Shakespeare scrive in inglese. I suoi testi andrebbero sempre letti in lingua originale. Questo ovviamente vale per tutti gli autori. Ogni lingua ha una propria musicalità che nella traduzione (per quanto di livello) viene necessariamente penalizzata. Avendo in qualche modo il mio testo preso come spunto “Romeo e Giulietta” mi piaceva l’idea di conservare qualche cosa di originale, di English. Il termine Mistake poi, e il conseguente Miss-take mi offrivano una infinità di giochi di senso (nonsense), significati e ragionamenti. Nella lingua inglese sono tanti i casi in cui due parole diverse nella scrittura e nel significato possono essere pronunciate da un non- inglese in maniera simile, creando confusione. E’ il caso di Hungry (affamato) e Angry (arrabbiato). Usare un termine al posto dell’altro può diventare anche un sbaglio proficuo. Da errori come questo si può trarre giovamento. Dar vita a nuovi imprevedibili significati, avere o aprirsi a prospettive altre. Nel testo sono presenti qua e là alcune citazioni in inglese con cui gioco, all’occorrenza, ma senza esagerare, così da renderlo accessibile anche a chi non parla una sola parola di inglese.

Il dramma di Romeo e Giulietta è da sempre considerato icona dell’amore perfetto, il suo affrontare il tema in modo da rovesciare il capitolare della storia è una forma di denuncia sociale nei confronti del romanticismo o c’è dell’altro?

Non sono una romantica a tutti i costi. E con questo non sto dicendo che l’amore non sia romantico per me. L’amore può rendere romantico chiunque, o quasi. Ma… Romeo e Giulietta è una tragedia. E come tutte le tragedie shakespeariane, i personaggi muovono inesorabilmente verso il loro tragico destino… affinché sia la tragedia che deve essere. Anche nelle prospettive che propongo io dell’amore e della relazione il punto è questo: la tragedia è tragedia. Non può che finire tragicamente. “Sarebbe una tragedia in ogni caso”, anche se dovesse evolvere diversamente. Comunque dovesse andare a finire, sarebbe una tragedia. “E’ finita. Finirebbe comunque. In un modo doveva pur finire. Con la morte. Con la fine. Meglio con la fine. Nessuno spargimento di sangue” Dice una delle ipotetiche Giulietta.Non c’è nessuna speranza dunque? Non se smettiamo di farci domande. Quelle giuste. Denuncia sociale? Ma no. Al massimo quello che denuncio è la scelta (consapevole o meno) di non farsi domande. Il decidere di non interrogarsi realmente sul proprio sentire. Il non indagare i propri sentimenti in maniera onesta. Solo questo ci rende colpevoli, verso noi stessi, in primis. E ci impedisce la libertà.

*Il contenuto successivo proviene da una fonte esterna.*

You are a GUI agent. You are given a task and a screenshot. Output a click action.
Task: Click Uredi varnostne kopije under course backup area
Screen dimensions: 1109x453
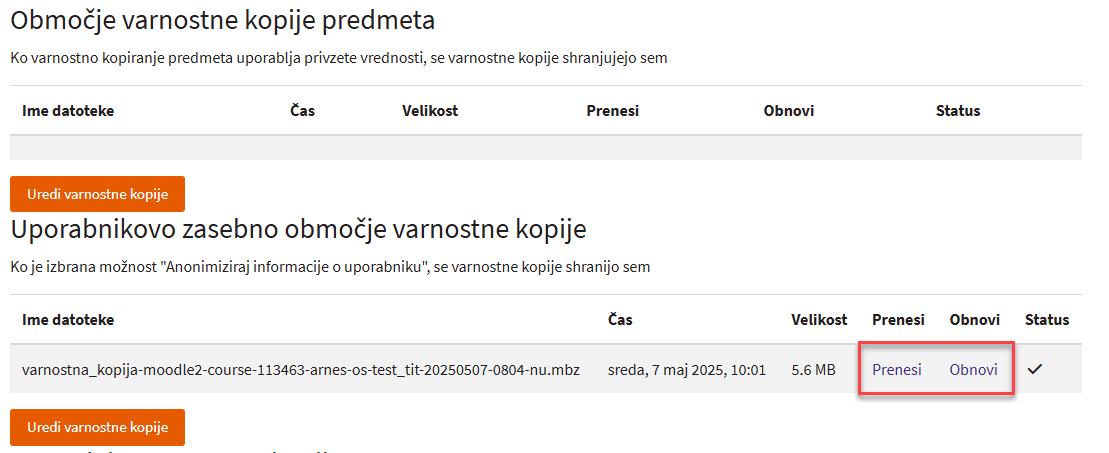97,194
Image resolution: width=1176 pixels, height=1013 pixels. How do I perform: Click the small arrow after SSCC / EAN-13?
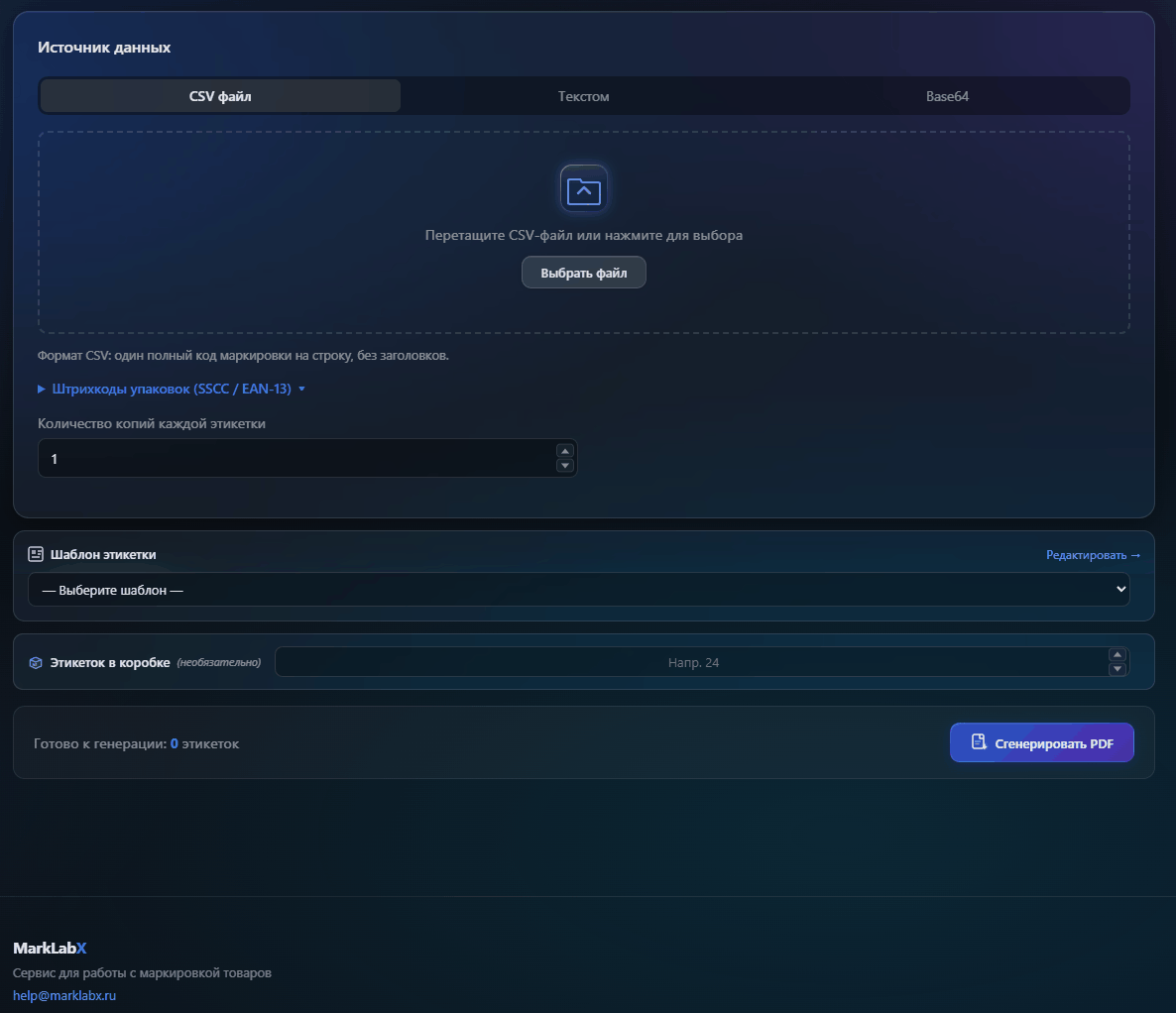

Ci racconta qualche aneddoto sulla realizzazione dell’opera?

Aneddoti? Ero in giro con i vestiti di scena in un palazzo per fare delle foto. Una signora arriva sul pianerottolo e mi fa (tra l’altro trovandomi arrampicata sulla ringhiera): “Vuje sit’ a spos’ ‘ro terz’ piano? Chell’ ca s’adda spusa’?” e io: “No sono un’attrice. Devo fare dello foto per uno spettacolo” E lei: “E’ facit’ bbuon. Nun dat’ rett’. E’ megl’ a’ recità”. Fine. Come darle torto!